Всего в огромной папке было 150 листов, которые в конце XIX века привез из Японии еще дедушка Димы. Кроме гравюр, у них была уже большая коллекция японских нэцкэ, русский старый фарфор, много антикварных мелочей, большая библиотека книг по искусству, в основном итальянских. Я подумал, что, живя в такой обстановке, просто нельзя не стать художником. Отец Димы пригласил меня пройтись как-нибудь по антикварным магазинам. “Мой сын в этом ничего не понимает, а мне одному скучно”, – объяснил он. И действительно, несколько раз мы с ним совершили такие походы. Начинали обычно с “Метрополя”, затем Арбат, затем лавки на улице Веснина, на Смоленке, на Тверской. Отец Димы любил щегольнуть перед продавщицами своей эрудицией и знанием старины.
“Девушка, что ж у вас на этикетке написано – «Репетир XVIII век»! Это же явно начало XIX века”. Или: “Девушка, покажите мне вон того Гарднера! Да что вы мне Попова даете, не отличаете, что ли?!” Все продавщицы его узнавали и, по-моему, – терпеть не могли. Он познакомил меня со знаменитой Анной Федоровной в отделе гравюр на втором этаже “Метрополя”. Я общался с ней до середины семидесятых годов. Она считала, что у меня хороший вкус, и иногда даже звонила мне домой с какой-нибудь просьбой. Иногда мы заходили с отцом Димы в его любимое кафе “Артистическое”, где он подчеркнуто шумно, стуча тростью, здоровался с Масальским или Топорковым. Казалось, он знал пол-Москвы.
Но вот где-то в начале пятидесятых в школе, на переменке Дима с бледным перекошенным лицом тащит меня в уголок и говорит шепотом: “Отца арестовали! Обыск был – всё забрали! Все гравюры, все коллекции, книги, все его вещи!” Мне вдруг показалось, что в этих словах – вся суть ареста. И как-то машинально говорю: “Не плачь, я думаю, его ненадолго забрали – выпустят! Он им не нужен!” Проходит два или три месяца. Опять на переменке Дима бросается ко мне, радостный: “Выпустили! Ты точно угадал! Заставили отказаться от всего!” Я потом как-то позвонил поздравить с возвращением. Отец Димы сказал каким-то не своим, чужим, тихим голосом: “Лучше бы они меня расстреляли”. Вскоре он скончался от инфаркта. А еще через год, уже окончив школу, Дима повесился.
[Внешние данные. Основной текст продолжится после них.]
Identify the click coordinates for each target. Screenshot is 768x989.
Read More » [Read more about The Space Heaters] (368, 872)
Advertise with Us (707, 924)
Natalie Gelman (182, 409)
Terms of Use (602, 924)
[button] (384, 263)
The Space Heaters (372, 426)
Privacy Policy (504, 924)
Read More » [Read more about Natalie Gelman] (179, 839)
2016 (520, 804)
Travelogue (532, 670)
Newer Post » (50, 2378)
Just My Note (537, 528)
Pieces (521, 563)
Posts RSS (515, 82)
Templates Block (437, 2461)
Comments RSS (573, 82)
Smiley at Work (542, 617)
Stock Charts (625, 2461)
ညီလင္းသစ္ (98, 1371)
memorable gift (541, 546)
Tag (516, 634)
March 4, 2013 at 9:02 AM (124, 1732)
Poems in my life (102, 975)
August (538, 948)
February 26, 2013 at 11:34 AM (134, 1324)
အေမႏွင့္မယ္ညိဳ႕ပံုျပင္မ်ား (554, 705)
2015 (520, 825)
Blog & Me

В конце восьмидесятых я спрашивал в Музее Востока про эту коллекцию гравюр, там ее не было.
Последняя капля
Итак, эпизодом с вручением премии битвы с моим педагогом не кончились. Он, будучи моим преподавателем живописи последние два года, буквально ломал и крушил те слабые зачатки какой-то оригинальности, которые начали у меня проявляться.
Возможно, он хотел лучшего, возможно, я очень заблуждался, но со временем его ненависть ко всему, что я делаю, стала просто патологической. Он требовал от учеников срисовывания натуры, а я хотел из каждой постановки или портрета сделать нечто свое. Чтобы был не робкий этюд, а нечто осмысленное. Он брал мою палитру, добавлял еще полтюбика белил – и все это смешивал в “фузу” серого цвета. А потом замазывал то, что было у меня. Это бы полбеды. Окончательно он разозлился, когда я привез с практики картину “Могила Гайдара”. Кричал: “Опять вы за свое! Что это такое – надгробный плач? И что за формат, где вы это видели? Икон, что ли, насмотрелись? Вы что, не знаете, что есть золотое сечение, что вы ученик, не художник? А у вас формат 3:1! Это формализм чистой воды! Не хочу с вами работать, уходите!” И дымя папиросой, бросал на холст пепел. Не желал слышать объяснений. Между тем из других мастерских приходили коллеги посмотреть, и все сходились на том, что картина получилась, что не стоит обращать внимания. Но было уже поздно. Я ушел с диплома, поняв, что он меня доломает.
Сумерки богов
Последние месяцы жизни Сталина были отмечены в Москве мрачной атмосферой страха, подозрительности, почти первобытного ужаса, как перед концом света.